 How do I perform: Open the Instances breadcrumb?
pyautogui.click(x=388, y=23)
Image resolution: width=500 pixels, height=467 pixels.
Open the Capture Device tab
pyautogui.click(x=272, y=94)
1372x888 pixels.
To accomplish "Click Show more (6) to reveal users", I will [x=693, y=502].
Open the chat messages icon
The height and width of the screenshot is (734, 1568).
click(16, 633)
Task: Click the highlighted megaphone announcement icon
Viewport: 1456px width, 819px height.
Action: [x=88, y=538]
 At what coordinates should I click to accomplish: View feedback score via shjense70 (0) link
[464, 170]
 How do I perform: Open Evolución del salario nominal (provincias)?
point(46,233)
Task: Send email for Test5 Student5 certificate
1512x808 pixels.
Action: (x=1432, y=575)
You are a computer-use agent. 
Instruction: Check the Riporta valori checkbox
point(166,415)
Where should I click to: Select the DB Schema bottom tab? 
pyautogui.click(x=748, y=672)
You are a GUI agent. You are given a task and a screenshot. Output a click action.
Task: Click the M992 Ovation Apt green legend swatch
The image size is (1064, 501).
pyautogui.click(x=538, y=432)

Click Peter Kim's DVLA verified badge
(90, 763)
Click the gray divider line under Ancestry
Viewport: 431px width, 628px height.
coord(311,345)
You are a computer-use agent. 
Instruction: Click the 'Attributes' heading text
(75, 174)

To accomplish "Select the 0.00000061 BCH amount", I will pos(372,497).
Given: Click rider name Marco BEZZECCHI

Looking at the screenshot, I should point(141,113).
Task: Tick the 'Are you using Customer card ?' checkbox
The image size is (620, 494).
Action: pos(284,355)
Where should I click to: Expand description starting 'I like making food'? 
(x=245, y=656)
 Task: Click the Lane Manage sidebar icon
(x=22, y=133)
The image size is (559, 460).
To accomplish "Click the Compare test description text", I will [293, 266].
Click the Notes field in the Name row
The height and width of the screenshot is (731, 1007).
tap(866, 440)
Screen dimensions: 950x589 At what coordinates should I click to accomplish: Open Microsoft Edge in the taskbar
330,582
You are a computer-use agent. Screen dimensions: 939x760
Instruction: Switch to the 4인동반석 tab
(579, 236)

+++++

→ **WHAT THE TASK ASKS**: Copy these records line for line, without changing anything.

→ **EXERCISE OUTPUT**:
 How do I perform: Open the Instances breadcrumb?
pyautogui.click(x=388, y=23)
Image resolution: width=500 pixels, height=467 pixels.
Open the Capture Device tab
pyautogui.click(x=272, y=94)
1372x888 pixels.
To accomplish "Click Show more (6) to reveal users", I will [x=693, y=502].
Open the chat messages icon
The height and width of the screenshot is (734, 1568).
click(16, 633)
Task: Click the highlighted megaphone announcement icon
Viewport: 1456px width, 819px height.
Action: [x=88, y=538]
 At what coordinates should I click to accomplish: View feedback score via shjense70 (0) link
[464, 170]
 How do I perform: Open Evolución del salario nominal (provincias)?
point(46,233)
Task: Send email for Test5 Student5 certificate
1512x808 pixels.
Action: (x=1432, y=575)
You are a computer-use agent. 
Instruction: Check the Riporta valori checkbox
point(166,415)
Where should I click to: Select the DB Schema bottom tab? 
pyautogui.click(x=748, y=672)
You are a GUI agent. You are given a task and a screenshot. Output a click action.
Task: Click the M992 Ovation Apt green legend swatch
The image size is (1064, 501).
pyautogui.click(x=538, y=432)

Click Peter Kim's DVLA verified badge
(90, 763)
Click the gray divider line under Ancestry
Viewport: 431px width, 628px height.
coord(311,345)
You are a computer-use agent. 
Instruction: Click the 'Attributes' heading text
(75, 174)

To accomplish "Select the 0.00000061 BCH amount", I will pos(372,497).
Given: Click rider name Marco BEZZECCHI

Looking at the screenshot, I should point(141,113).
Task: Tick the 'Are you using Customer card ?' checkbox
The image size is (620, 494).
Action: pos(284,355)
Where should I click to: Expand description starting 'I like making food'? 
(x=245, y=656)
 Task: Click the Lane Manage sidebar icon
(x=22, y=133)
The image size is (559, 460).
To accomplish "Click the Compare test description text", I will [293, 266].
Click the Notes field in the Name row
The height and width of the screenshot is (731, 1007).
tap(866, 440)
Screen dimensions: 950x589 At what coordinates should I click to accomplish: Open Microsoft Edge in the taskbar
330,582
You are a computer-use agent. Screen dimensions: 939x760
Instruction: Switch to the 4인동반석 tab
(579, 236)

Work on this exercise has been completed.